- **Source data**:
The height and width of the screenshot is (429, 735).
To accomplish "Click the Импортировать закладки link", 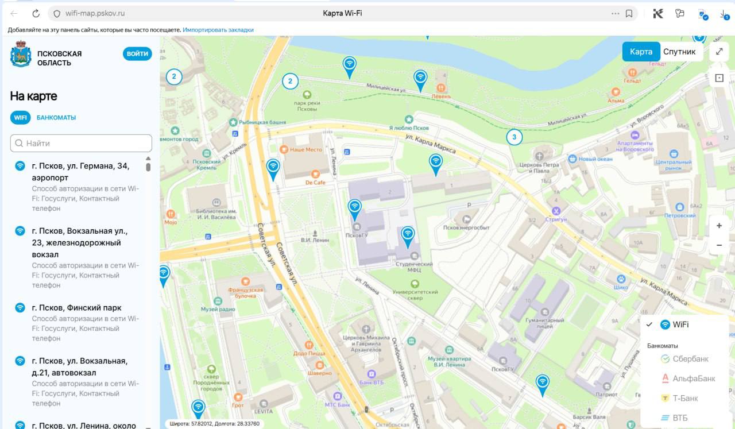I will point(218,30).
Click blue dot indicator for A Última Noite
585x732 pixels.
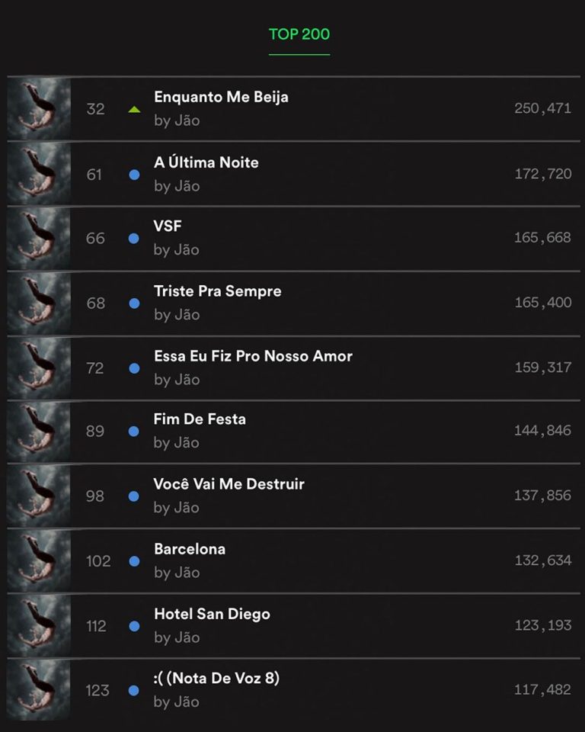134,175
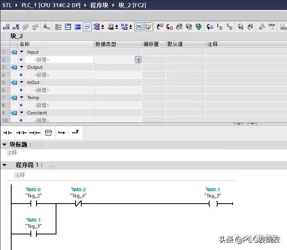Collapse the 程序段 1 network
The height and width of the screenshot is (250, 287).
[5, 165]
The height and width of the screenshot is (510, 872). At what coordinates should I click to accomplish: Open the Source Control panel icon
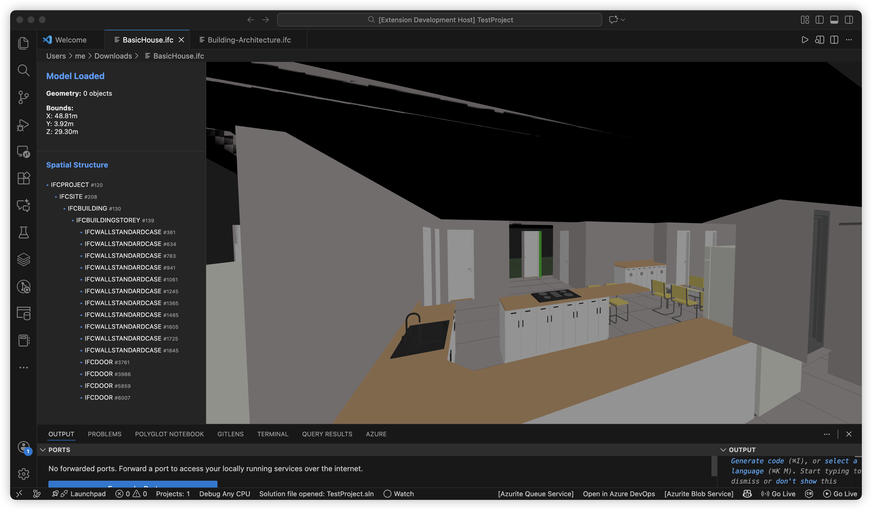pos(23,97)
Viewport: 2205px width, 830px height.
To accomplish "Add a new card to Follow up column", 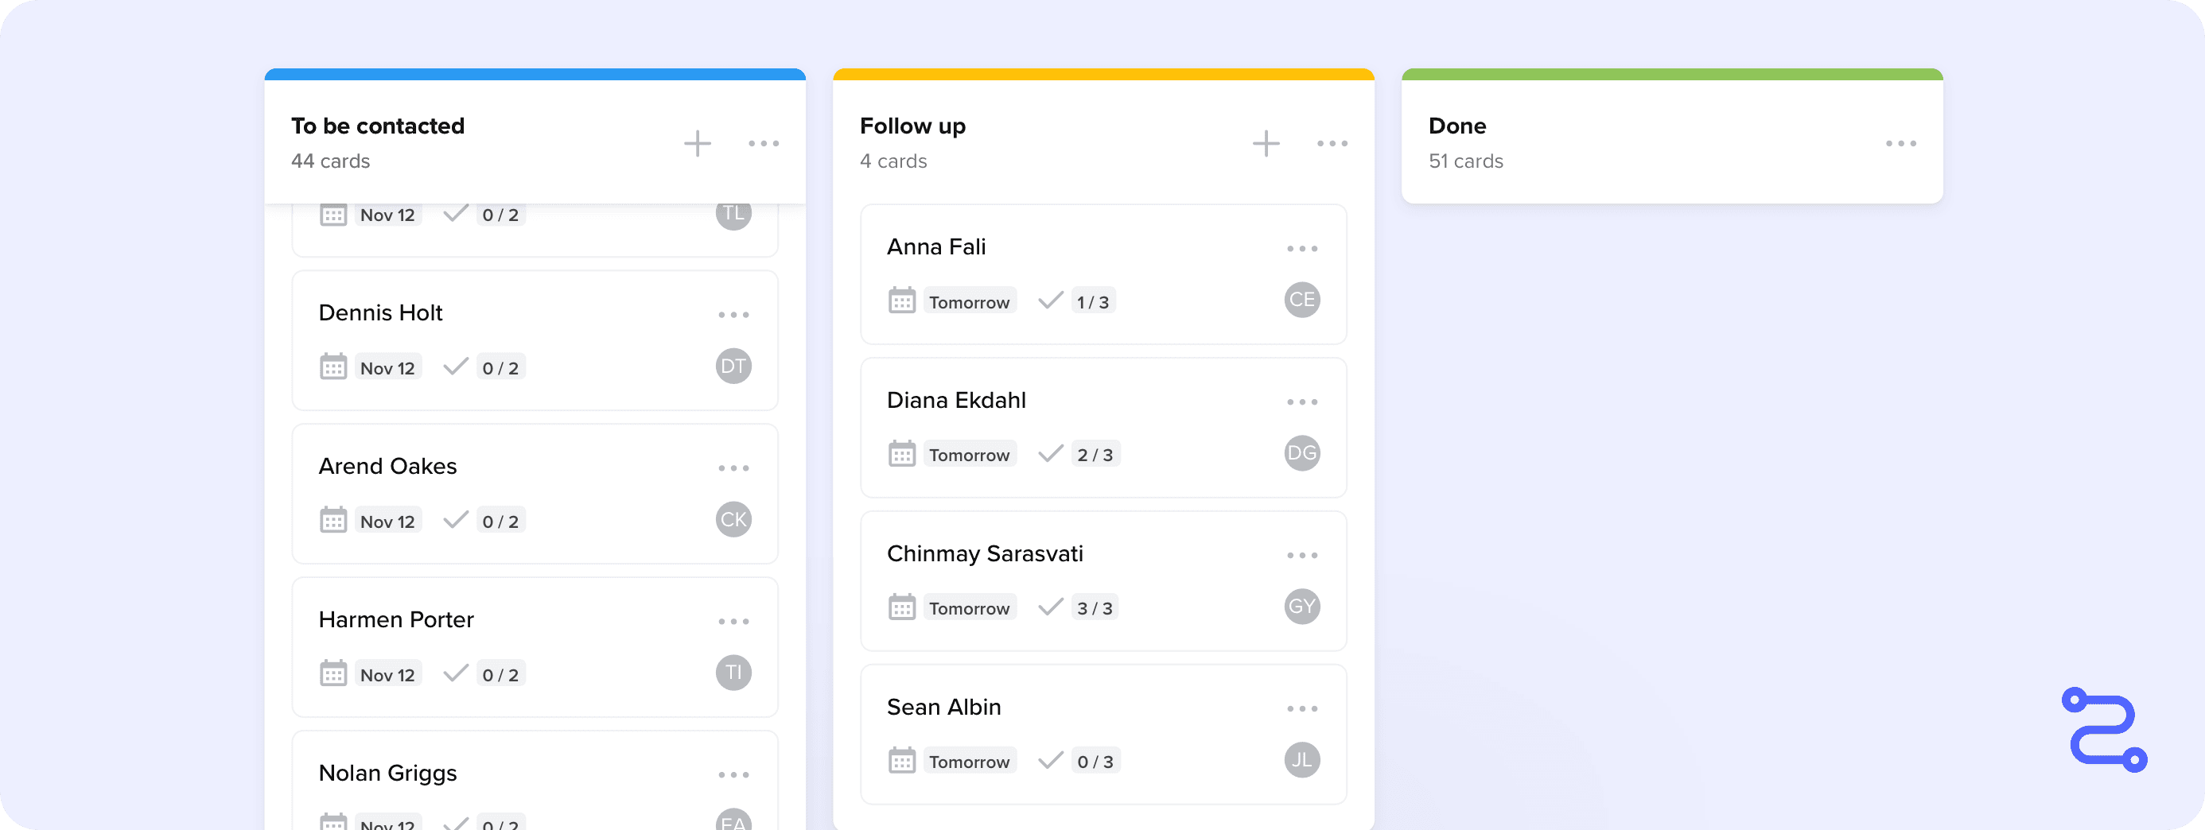I will (1266, 143).

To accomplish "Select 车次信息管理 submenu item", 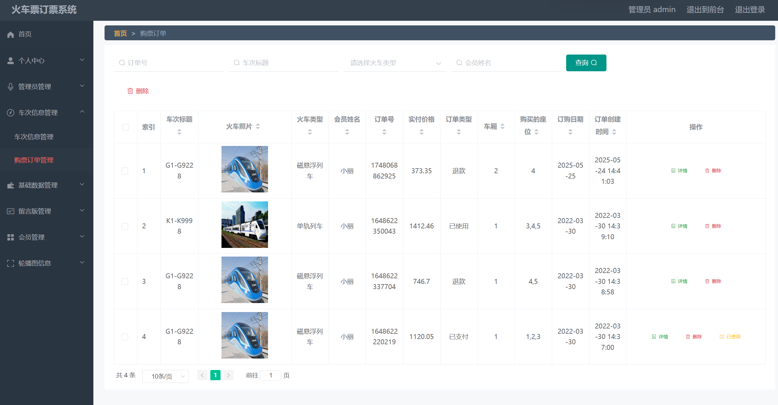I will tap(34, 137).
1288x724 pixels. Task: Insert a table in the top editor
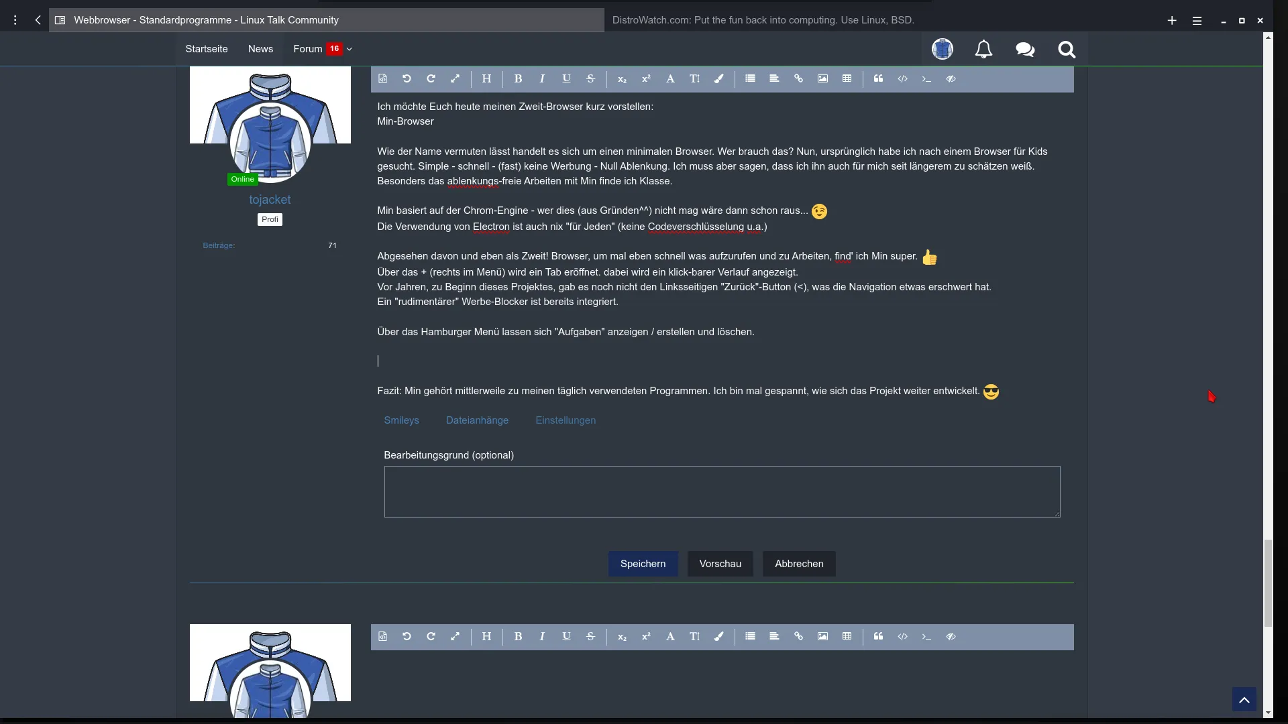click(847, 79)
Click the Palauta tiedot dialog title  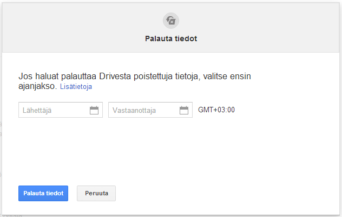(x=170, y=39)
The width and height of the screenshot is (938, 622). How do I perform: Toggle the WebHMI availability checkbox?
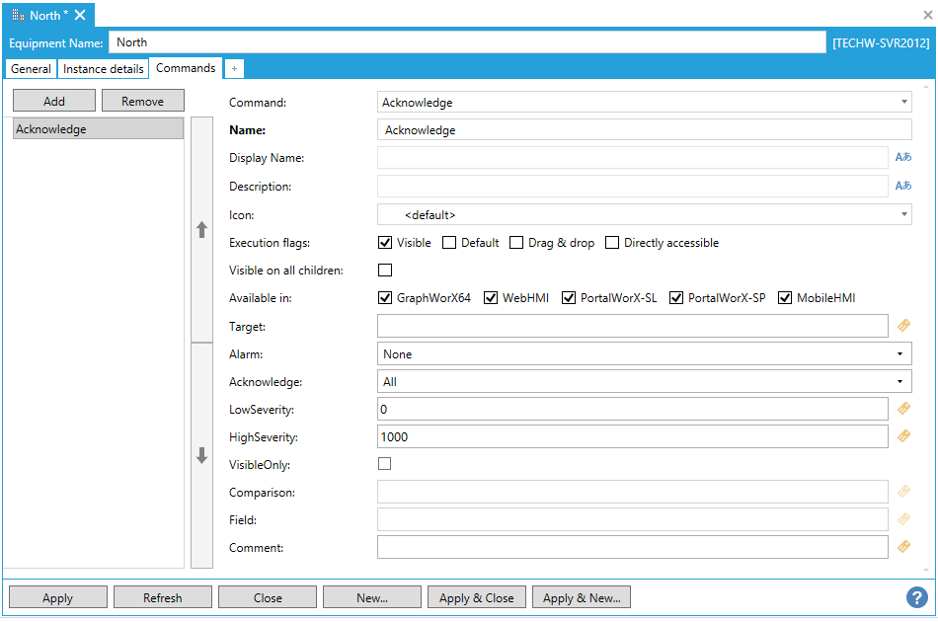[x=491, y=298]
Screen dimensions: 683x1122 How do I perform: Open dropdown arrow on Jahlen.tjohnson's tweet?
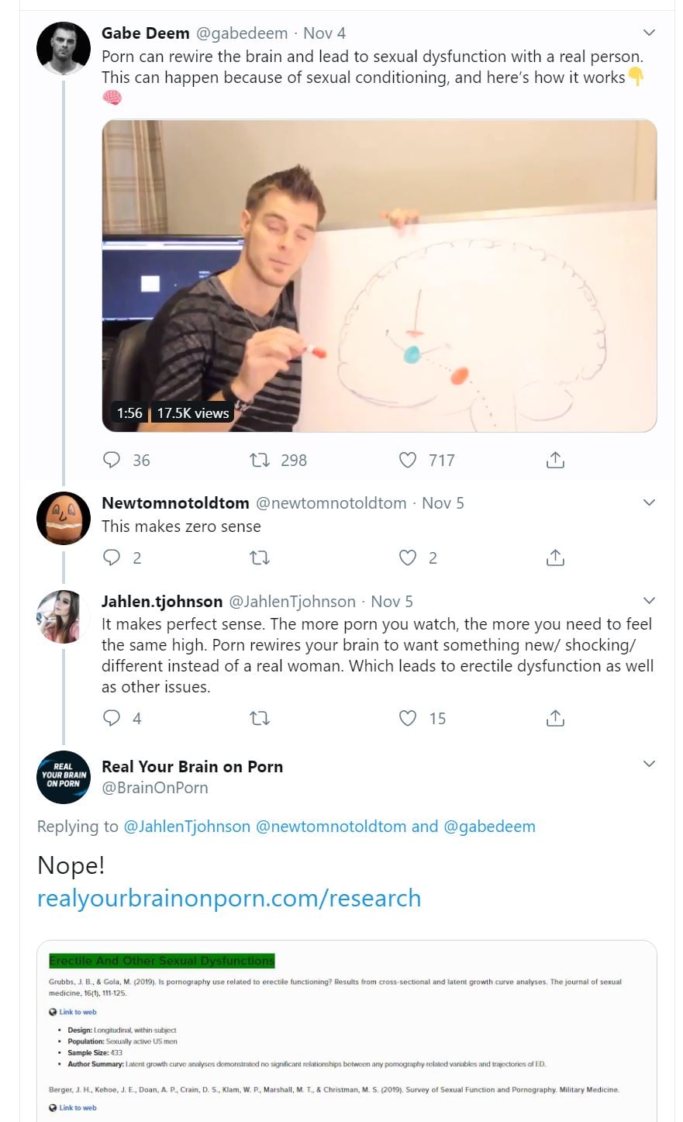(x=650, y=600)
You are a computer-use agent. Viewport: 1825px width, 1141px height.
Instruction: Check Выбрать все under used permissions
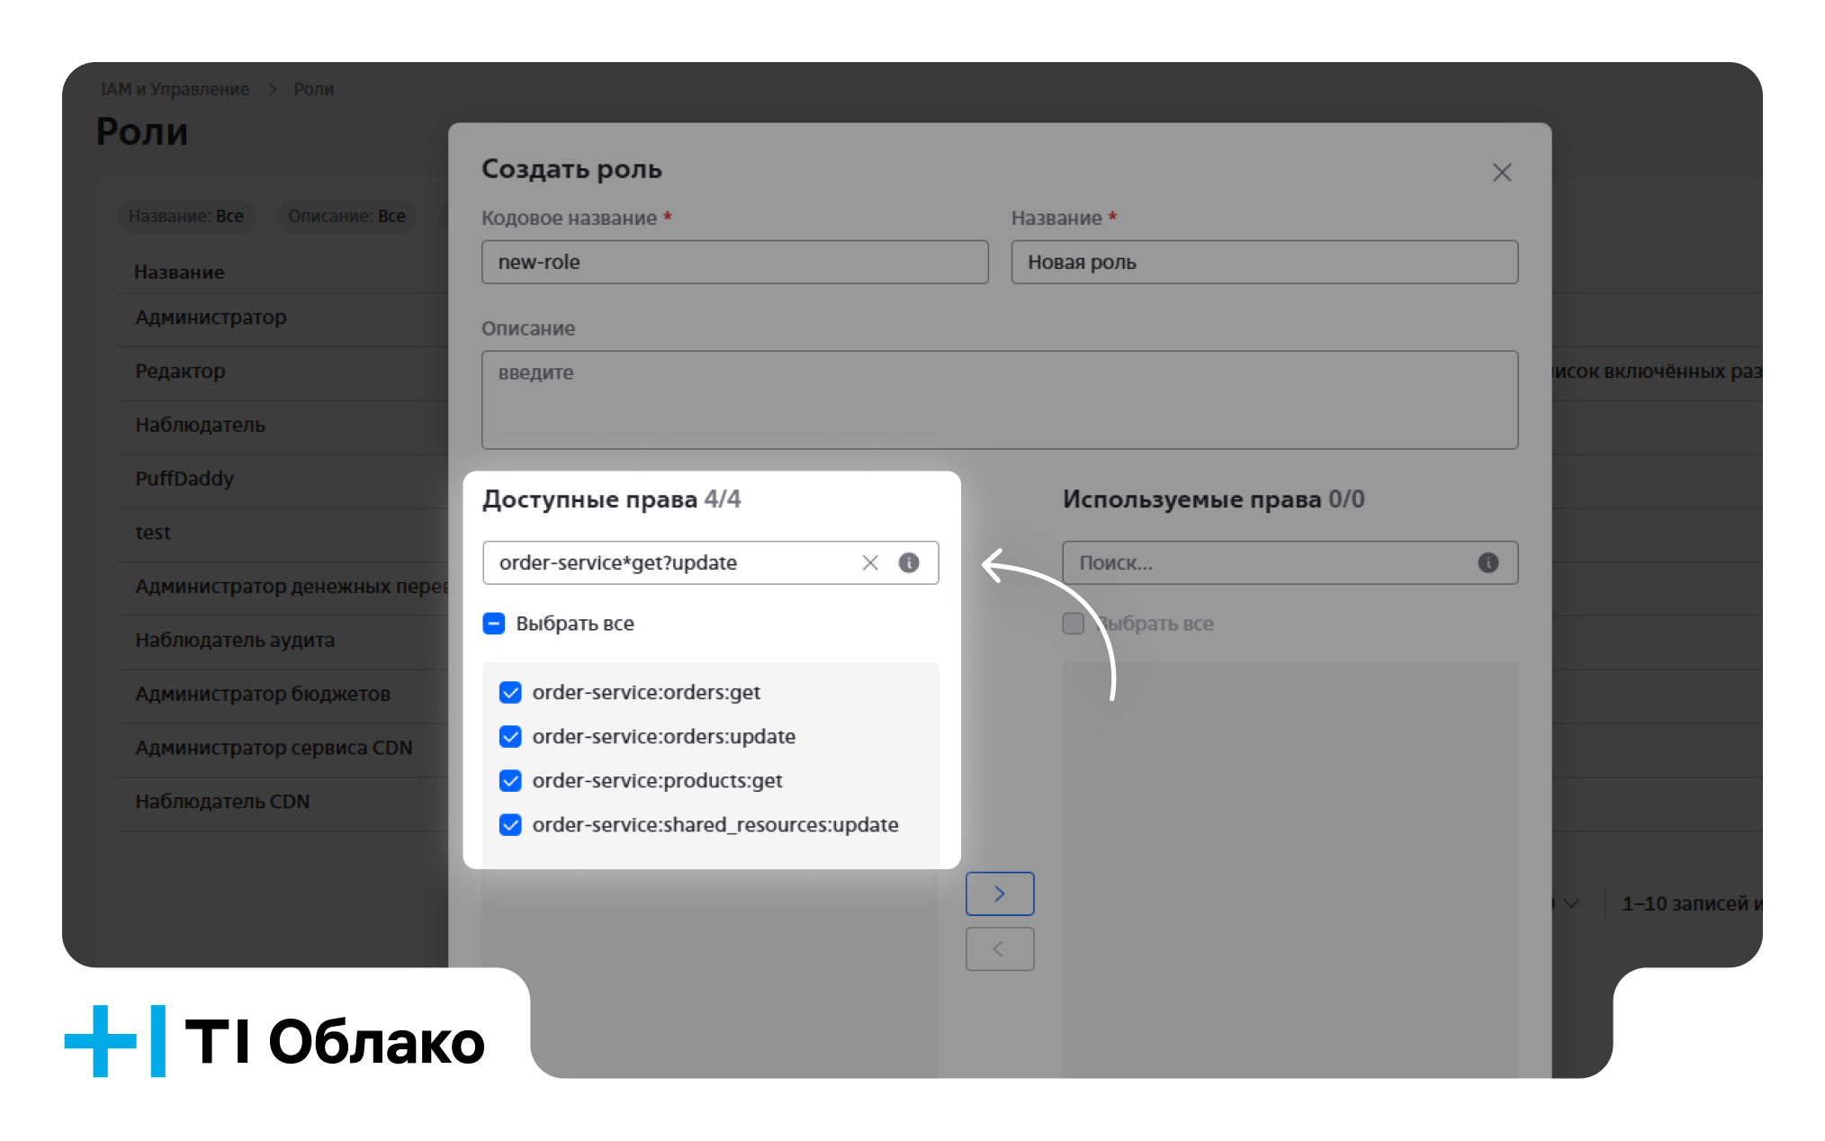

- **Written exercise**: Extract the stretch from the line containing "The width and" through the end of the items, verbatim, omitting the pictures.

- **Expected answer**:
The width and height of the screenshot is (938, 622). How do I perform: Toggle the WebHMI availability checkbox?
[x=491, y=298]
Screen dimensions: 683x1122 How do I perform: Open dropdown arrow on Jahlen.tjohnson's tweet?
(x=650, y=600)
You are a computer-use agent. Viewport: 1825px width, 1141px height.
Instruction: Check Выбрать все under used permissions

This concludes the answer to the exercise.